20 Agosto 2020 | Autore:
Assegnazione casa coniugale: il mantenimento resta intatto

Secondo la Cassazione, non c’è alcun legame tra l’attribuzione dell’abitazione in cui uno dei coniugi vive con la prole e l’assegno che l’altro deve erogare.

L’assegnazione della casa coniugale al genitore collocatario dei figli minorenni non equivale ad un’automatica riduzione dell’assegno di mantenimento da parte dell’altro coniuge, anzi: l’importo resta intatto poiché, alla valutazione dell’assegnazione stessa, «è da ritenersi estraneo qualsivoglia profilo relativo alla ponderazione tra interessi di natura economica dei coniugi». Così ha stabilito la Cassazione con una recente ordinanza [1].

Va ricordato che, secondo la normativa in vigore, l’assegnazione della dimora coniugale ha come scopo il soddisfacimento dell’interesse prioritario della prole convivente con il coniuge a cui viene affidata. E che questa regola è stata più volte interpretata dalla giurisprudenza in questo modo: il godimento della casa familiare a seguito di una separazione dei genitori è attribuito tenendo conto prioritariamente dell’interesse dei figli, della conservazione del loro habitat domestico come centro degli affetti, degli interessi e delle consuetudini in cui si esprime e si articola la vita familiare.

Questo tipo di decisione, spiega ancora la Cassazione, non è in alcun modo legata agli interessi di natura esclusivamente economica dei coniugi o dei figli. Significa che l’assegnazione della casa non può essere ritenuta una componente dell’assegno di mantenimento. Anche se, sempre una sentenza degli ermellini [2], consente, in caso di revoca del diritto di abitazione nella casa coniugale che abbia modificato l’equilibrio stabilito all’inizio tra le parti, di valutare se l’importo dell’assegno è ancora congruo o è da rivedere.

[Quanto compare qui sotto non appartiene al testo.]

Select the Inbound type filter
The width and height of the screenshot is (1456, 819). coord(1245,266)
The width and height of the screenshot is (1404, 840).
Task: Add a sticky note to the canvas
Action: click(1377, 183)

In conclusione, va del tutto escluso un possibile nesso conseguenziale o automatico tra l’assegnazione della casa coniugale o la revoca della stessa e l’assegno di mantenimento, cioè che l’assegnazione comporti per il giudice l’obbligo di rivalutare i vincoli economici tra i coniugi.


note

[1] Cass. Sez. VI – 1 ordinanza n. 15397/2020 del 20.07.2020.

[2] Cass. Sez. I sent. n 9079/2011 del 20.04.2011.